[SHORT PROBLEM] Reproduce every one of the following records verbatim, keeping each line as it appears.

─── PROVIDED INFORMATION

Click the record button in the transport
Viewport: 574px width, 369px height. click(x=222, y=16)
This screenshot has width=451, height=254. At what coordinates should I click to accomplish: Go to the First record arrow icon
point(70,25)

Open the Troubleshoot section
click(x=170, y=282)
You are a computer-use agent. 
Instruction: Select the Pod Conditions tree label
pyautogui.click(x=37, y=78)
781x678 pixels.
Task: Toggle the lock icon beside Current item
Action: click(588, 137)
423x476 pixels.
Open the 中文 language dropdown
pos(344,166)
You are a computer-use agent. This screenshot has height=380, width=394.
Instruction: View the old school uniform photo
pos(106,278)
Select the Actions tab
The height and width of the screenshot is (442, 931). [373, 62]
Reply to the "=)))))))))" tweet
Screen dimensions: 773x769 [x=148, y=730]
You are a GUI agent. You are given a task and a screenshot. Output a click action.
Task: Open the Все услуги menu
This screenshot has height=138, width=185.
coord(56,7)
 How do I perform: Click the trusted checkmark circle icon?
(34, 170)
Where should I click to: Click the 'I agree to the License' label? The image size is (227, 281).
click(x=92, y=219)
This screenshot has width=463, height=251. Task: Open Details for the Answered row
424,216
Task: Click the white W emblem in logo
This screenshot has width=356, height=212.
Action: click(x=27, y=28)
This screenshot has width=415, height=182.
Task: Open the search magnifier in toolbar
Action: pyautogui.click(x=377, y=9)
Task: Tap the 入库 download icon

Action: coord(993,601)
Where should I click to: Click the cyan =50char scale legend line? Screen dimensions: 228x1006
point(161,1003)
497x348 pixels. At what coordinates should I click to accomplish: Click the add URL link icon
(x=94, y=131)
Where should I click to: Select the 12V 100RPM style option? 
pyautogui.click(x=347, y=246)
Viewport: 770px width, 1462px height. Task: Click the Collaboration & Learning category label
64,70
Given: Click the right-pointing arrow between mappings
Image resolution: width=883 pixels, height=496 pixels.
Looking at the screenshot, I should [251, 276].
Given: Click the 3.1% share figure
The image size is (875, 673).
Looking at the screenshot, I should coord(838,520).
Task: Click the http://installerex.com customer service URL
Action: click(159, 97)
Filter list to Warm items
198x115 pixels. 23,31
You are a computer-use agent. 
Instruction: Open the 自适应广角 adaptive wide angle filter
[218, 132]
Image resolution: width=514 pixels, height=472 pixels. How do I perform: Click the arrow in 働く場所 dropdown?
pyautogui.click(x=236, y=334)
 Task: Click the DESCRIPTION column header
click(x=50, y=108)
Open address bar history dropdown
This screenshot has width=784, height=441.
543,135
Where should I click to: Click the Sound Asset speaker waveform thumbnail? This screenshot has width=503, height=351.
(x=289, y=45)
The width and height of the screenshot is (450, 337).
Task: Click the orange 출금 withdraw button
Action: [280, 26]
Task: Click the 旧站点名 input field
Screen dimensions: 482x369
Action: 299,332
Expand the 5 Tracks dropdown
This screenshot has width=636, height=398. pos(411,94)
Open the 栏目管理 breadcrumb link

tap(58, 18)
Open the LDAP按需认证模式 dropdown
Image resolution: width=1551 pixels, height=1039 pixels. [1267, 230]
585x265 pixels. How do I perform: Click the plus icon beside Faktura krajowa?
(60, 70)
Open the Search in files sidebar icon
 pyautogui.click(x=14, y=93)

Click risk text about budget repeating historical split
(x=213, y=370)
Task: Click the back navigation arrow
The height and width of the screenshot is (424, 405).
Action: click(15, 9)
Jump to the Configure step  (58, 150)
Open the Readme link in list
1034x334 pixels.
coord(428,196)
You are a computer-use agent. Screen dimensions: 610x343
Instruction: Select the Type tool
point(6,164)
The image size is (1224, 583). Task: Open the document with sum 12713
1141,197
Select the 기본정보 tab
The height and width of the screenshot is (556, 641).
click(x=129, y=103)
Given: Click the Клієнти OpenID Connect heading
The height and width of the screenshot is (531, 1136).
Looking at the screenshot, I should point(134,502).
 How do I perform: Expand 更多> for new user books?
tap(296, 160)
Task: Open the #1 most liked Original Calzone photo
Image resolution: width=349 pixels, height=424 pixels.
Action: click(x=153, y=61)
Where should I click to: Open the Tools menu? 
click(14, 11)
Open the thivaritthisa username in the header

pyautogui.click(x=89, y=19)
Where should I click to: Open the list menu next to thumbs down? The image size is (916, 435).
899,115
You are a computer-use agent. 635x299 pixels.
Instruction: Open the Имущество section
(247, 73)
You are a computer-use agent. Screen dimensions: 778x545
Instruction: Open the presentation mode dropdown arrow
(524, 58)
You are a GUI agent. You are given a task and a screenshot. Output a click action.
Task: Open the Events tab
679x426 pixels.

──────

[REPLY TO THE TASK]
Click the record button in the transport
Viewport: 574px width, 369px height. click(x=222, y=16)
This screenshot has width=451, height=254. At what coordinates should I click to accomplish: Go to the First record arrow icon
point(70,25)

Open the Troubleshoot section
click(x=170, y=282)
You are a computer-use agent. 
Instruction: Select the Pod Conditions tree label
pyautogui.click(x=37, y=78)
781x678 pixels.
Task: Toggle the lock icon beside Current item
Action: click(588, 137)
423x476 pixels.
Open the 中文 language dropdown
pos(344,166)
You are a computer-use agent. This screenshot has height=380, width=394.
Instruction: View the old school uniform photo
pos(106,278)
Select the Actions tab
The height and width of the screenshot is (442, 931). [373, 62]
Reply to the "=)))))))))" tweet
Screen dimensions: 773x769 [x=148, y=730]
You are a GUI agent. You are given a task and a screenshot. Output a click action.
Task: Open the Все услуги menu
This screenshot has height=138, width=185.
coord(56,7)
 How do I perform: Click the trusted checkmark circle icon?
(34, 170)
Where should I click to: Click the 'I agree to the License' label? The image size is (227, 281).
click(x=92, y=219)
This screenshot has width=463, height=251. Task: Open Details for the Answered row
424,216
Task: Click the white W emblem in logo
This screenshot has width=356, height=212.
Action: click(x=27, y=28)
This screenshot has width=415, height=182.
Task: Open the search magnifier in toolbar
Action: pyautogui.click(x=377, y=9)
Task: Tap the 入库 download icon

Action: coord(993,601)
Where should I click to: Click the cyan =50char scale legend line? Screen dimensions: 228x1006
point(161,1003)
497x348 pixels. At what coordinates should I click to accomplish: Click the add URL link icon
(x=94, y=131)
Where should I click to: Select the 12V 100RPM style option? 
pyautogui.click(x=347, y=246)
Viewport: 770px width, 1462px height. Task: Click the Collaboration & Learning category label
64,70
Given: Click the right-pointing arrow between mappings
Image resolution: width=883 pixels, height=496 pixels.
Looking at the screenshot, I should [251, 276].
Given: Click the 3.1% share figure
The image size is (875, 673).
Looking at the screenshot, I should coord(838,520).
Task: Click the http://installerex.com customer service URL
Action: click(159, 97)
Filter list to Warm items
198x115 pixels. 23,31
You are a computer-use agent. 
Instruction: Open the 自适应广角 adaptive wide angle filter
[218, 132]
Image resolution: width=514 pixels, height=472 pixels. How do I perform: Click the arrow in 働く場所 dropdown?
pyautogui.click(x=236, y=334)
 Task: Click the DESCRIPTION column header
click(x=50, y=108)
Open address bar history dropdown
This screenshot has width=784, height=441.
543,135
Where should I click to: Click the Sound Asset speaker waveform thumbnail? This screenshot has width=503, height=351.
(x=289, y=45)
The width and height of the screenshot is (450, 337).
Task: Click the orange 출금 withdraw button
Action: [280, 26]
Task: Click the 旧站点名 input field
Screen dimensions: 482x369
Action: 299,332
Expand the 5 Tracks dropdown
This screenshot has width=636, height=398. pos(411,94)
Open the 栏目管理 breadcrumb link

tap(58, 18)
Open the LDAP按需认证模式 dropdown
Image resolution: width=1551 pixels, height=1039 pixels. [1267, 230]
585x265 pixels. How do I perform: Click the plus icon beside Faktura krajowa?
(60, 70)
Open the Search in files sidebar icon
 pyautogui.click(x=14, y=93)

Click risk text about budget repeating historical split
(x=213, y=370)
Task: Click the back navigation arrow
The height and width of the screenshot is (424, 405).
Action: click(15, 9)
Jump to the Configure step  (58, 150)
Open the Readme link in list
1034x334 pixels.
coord(428,196)
You are a computer-use agent. Screen dimensions: 610x343
Instruction: Select the Type tool
point(6,164)
The image size is (1224, 583). Task: Open the document with sum 12713
1141,197
Select the 기본정보 tab
The height and width of the screenshot is (556, 641).
click(x=129, y=103)
Given: Click the Клієнти OpenID Connect heading
The height and width of the screenshot is (531, 1136).
Looking at the screenshot, I should point(134,502).
 How do I perform: Expand 更多> for new user books?
tap(296, 160)
Task: Open the #1 most liked Original Calzone photo
Image resolution: width=349 pixels, height=424 pixels.
Action: click(x=153, y=61)
Where should I click to: Open the Tools menu? 
click(14, 11)
Open the thivaritthisa username in the header

pyautogui.click(x=89, y=19)
Where should I click to: Open the list menu next to thumbs down? The image size is (916, 435).
899,115
You are a computer-use agent. 635x299 pixels.
Instruction: Open the Имущество section
(247, 73)
You are a computer-use agent. Screen dimensions: 778x545
Instruction: Open the presentation mode dropdown arrow
(524, 58)
You are a GUI agent. You are given a task and a screenshot. Output a click action.
Task: Open the Events tab
679x426 pixels.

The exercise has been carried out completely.